TASK: Find each line below that includes "folder", then copy it.

- - - - - - -

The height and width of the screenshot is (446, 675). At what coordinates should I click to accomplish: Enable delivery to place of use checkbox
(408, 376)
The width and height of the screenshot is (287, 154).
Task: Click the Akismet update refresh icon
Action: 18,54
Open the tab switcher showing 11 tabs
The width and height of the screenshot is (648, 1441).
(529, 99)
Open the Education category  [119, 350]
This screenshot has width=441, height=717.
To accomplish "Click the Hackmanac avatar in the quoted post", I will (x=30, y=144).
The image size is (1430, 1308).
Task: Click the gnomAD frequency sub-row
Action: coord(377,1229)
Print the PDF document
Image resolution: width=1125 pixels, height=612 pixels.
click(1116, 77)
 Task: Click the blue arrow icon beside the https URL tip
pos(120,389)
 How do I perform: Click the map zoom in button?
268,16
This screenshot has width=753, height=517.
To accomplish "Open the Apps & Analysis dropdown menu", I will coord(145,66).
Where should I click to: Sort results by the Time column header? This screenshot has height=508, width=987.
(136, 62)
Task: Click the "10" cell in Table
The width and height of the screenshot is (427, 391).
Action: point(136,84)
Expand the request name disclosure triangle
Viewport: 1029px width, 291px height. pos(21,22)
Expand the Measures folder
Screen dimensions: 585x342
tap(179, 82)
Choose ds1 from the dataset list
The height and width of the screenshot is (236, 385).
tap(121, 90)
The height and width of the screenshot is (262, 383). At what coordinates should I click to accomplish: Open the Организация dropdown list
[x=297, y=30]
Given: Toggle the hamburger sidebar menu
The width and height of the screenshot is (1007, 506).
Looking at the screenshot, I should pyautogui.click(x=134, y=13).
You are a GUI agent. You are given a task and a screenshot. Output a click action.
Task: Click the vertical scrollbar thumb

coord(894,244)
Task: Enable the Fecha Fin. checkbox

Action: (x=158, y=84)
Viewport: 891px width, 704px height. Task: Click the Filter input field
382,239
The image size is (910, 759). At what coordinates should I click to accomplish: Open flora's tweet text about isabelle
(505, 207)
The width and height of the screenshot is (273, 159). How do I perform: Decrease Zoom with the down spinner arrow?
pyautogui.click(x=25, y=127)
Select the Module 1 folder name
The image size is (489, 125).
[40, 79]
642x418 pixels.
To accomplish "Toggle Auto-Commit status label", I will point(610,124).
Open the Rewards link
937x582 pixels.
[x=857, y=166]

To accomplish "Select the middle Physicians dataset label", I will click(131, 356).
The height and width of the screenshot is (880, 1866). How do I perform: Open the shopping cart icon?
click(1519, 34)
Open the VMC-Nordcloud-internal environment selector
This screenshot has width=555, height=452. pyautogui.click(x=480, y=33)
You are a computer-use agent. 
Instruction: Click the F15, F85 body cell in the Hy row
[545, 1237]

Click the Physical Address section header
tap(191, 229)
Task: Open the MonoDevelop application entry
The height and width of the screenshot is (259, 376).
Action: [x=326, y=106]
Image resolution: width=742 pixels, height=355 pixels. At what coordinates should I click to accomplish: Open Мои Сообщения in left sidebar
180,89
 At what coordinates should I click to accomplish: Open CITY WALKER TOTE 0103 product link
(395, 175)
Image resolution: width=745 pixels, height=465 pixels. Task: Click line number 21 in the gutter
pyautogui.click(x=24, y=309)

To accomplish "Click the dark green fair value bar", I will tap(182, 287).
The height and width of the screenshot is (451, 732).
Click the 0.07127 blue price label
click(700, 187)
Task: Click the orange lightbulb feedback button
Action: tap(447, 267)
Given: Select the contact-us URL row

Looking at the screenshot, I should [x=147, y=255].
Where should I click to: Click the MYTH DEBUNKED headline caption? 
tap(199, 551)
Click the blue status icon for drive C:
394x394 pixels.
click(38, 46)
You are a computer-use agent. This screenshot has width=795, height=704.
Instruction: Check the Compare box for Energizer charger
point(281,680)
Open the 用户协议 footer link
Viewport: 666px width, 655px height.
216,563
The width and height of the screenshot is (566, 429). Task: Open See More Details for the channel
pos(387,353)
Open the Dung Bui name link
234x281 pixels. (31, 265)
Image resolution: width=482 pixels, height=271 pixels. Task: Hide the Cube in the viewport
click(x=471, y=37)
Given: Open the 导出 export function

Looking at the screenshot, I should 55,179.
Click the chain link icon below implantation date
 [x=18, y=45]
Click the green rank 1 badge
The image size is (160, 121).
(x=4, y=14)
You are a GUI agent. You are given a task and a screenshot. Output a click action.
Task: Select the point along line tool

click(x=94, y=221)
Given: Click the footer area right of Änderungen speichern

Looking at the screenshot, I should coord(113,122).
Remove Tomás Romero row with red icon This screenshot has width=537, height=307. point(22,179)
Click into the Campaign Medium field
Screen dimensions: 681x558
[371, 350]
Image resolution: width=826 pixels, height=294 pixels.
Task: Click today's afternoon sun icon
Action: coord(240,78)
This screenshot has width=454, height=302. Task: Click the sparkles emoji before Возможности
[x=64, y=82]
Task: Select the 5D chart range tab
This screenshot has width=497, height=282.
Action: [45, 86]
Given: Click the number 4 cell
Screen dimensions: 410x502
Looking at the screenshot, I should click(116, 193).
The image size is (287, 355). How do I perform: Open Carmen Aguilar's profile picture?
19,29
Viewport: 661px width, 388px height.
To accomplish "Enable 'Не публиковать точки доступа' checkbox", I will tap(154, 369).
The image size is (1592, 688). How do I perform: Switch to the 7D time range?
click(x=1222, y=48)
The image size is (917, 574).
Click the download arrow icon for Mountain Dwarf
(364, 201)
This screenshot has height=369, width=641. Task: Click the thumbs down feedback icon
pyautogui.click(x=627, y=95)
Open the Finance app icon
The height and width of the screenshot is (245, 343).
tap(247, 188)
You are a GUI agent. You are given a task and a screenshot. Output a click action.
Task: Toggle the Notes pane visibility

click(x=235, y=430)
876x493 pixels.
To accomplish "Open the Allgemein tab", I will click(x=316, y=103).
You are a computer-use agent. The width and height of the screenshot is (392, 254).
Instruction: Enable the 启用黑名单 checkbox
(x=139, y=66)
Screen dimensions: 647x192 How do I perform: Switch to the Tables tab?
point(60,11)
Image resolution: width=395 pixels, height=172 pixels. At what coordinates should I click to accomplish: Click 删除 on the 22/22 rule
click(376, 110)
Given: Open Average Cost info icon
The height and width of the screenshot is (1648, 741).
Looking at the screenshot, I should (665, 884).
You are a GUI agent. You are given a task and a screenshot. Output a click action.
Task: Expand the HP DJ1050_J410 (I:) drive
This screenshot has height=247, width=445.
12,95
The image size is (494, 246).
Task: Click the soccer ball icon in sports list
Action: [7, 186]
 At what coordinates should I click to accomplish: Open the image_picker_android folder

- - - - - - -

RESPONSE FOR THIS EXERCISE:
Expand the Measures folder
Select the Module 1 folder name
 At what coordinates should I click to accomplish: Open the image_picker_android folder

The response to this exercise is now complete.